April 28

5:30 p.m.

Main Gallery

jeff garland EXHIBITion

     Currently, Jeff layers colors into a flat rectangular picture plane to create a volumetric space. These painting’s vibrant colors and transparent layers are created with hand crafted acrylic paints. He first begin every large scale painting with a scaled down maquette. His design comes from the set of guidelines that he follows when manipulating the flat plane. Jeff cuts and folds any part of the plane but it cannot extend beyond the picture plane and nothing can be removed. This allows him to make decisions that he would not have made without these guidelines. It also has proven to challenge the picture planes tensions with space. After each cut and fold, he transfers the information to the larger painting. At this point he decides the color he wants for that new shape. These color choices are based on the Hue Contrast mode. The visual proportions and relative relationships of hues need to be organized into a primary color hierarchy (yellow, red, and blue).

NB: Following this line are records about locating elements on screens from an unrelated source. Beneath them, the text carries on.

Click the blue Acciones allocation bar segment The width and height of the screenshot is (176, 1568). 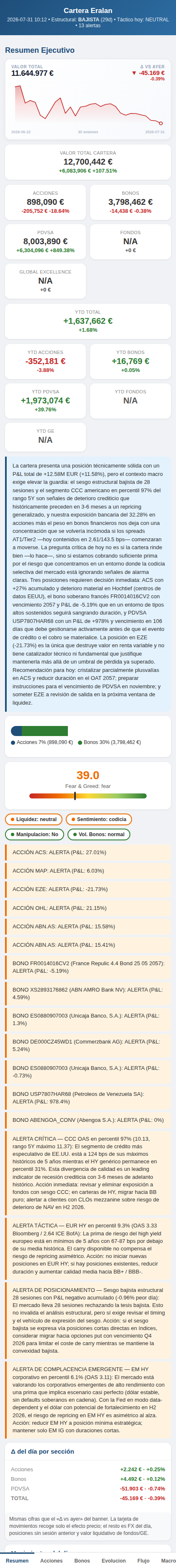(x=16, y=731)
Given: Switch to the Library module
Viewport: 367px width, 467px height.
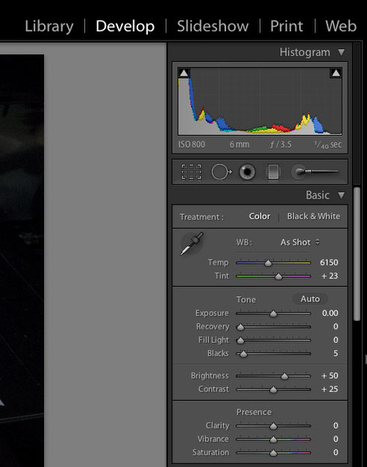Looking at the screenshot, I should click(49, 26).
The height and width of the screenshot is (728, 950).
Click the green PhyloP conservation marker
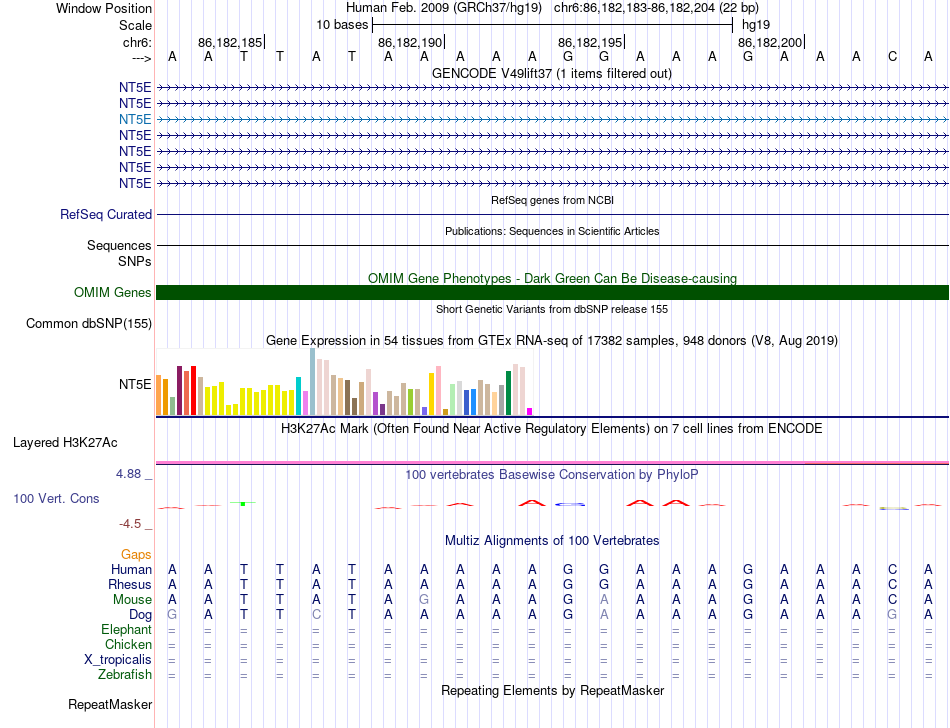pos(243,503)
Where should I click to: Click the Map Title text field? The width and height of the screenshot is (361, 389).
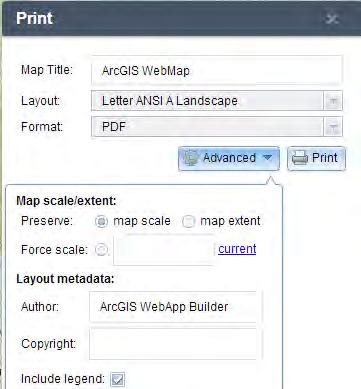[x=217, y=71]
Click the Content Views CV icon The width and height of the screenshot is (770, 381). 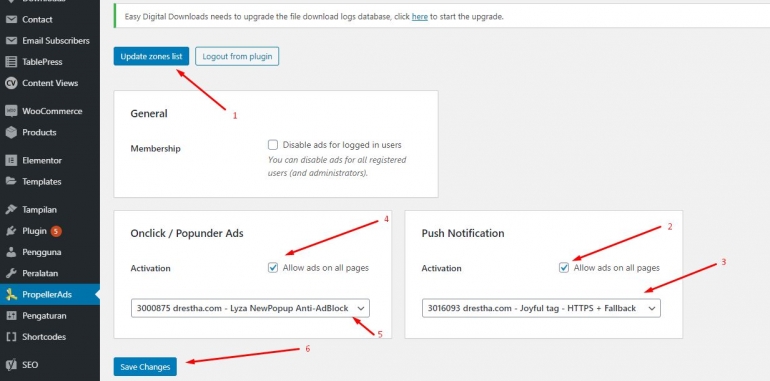[x=11, y=83]

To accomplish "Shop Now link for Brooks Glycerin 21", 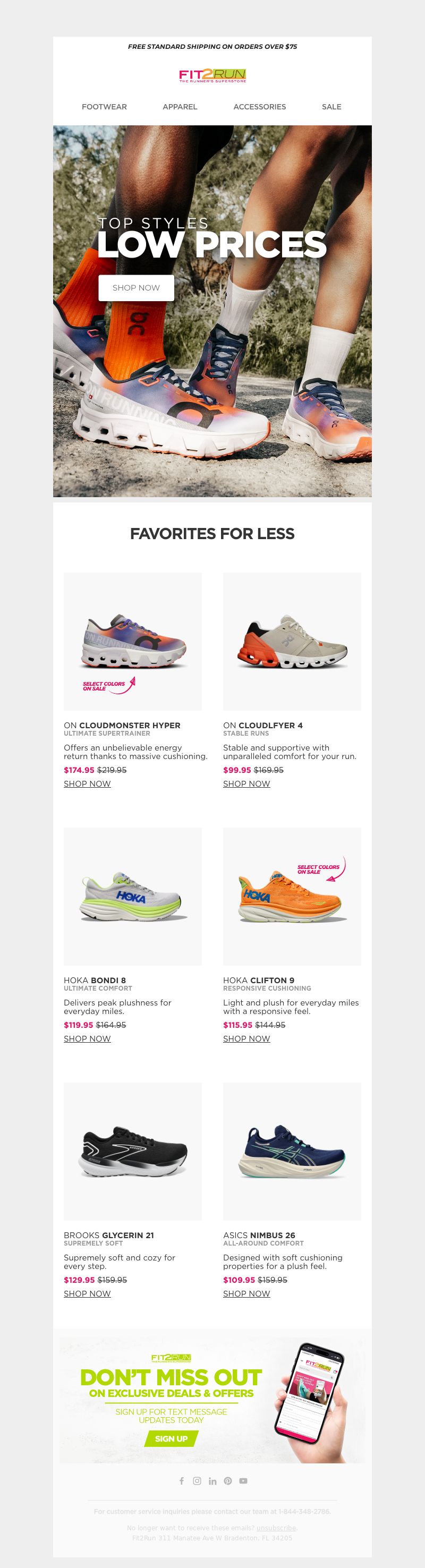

Since every color is created from the three primary colors, hues can be visually assigned as a yellow(ish), red(ish), or blue(ish). This hierarchy can be in six combinations: (1Y, 2B, 3R), (1Y, 2R, 3B), (1R, 2Y, 3B), (1R, 2B, 3Y), (1B, 2R, 3Y), (1B, 2Y, 3R). To create proportional amounts of the primaries, channels on the color wheel must be turned off to create active and passive color gradients that vary in range. This weakens the colors connection to their primaries, making the color hierarchy readily identifiable.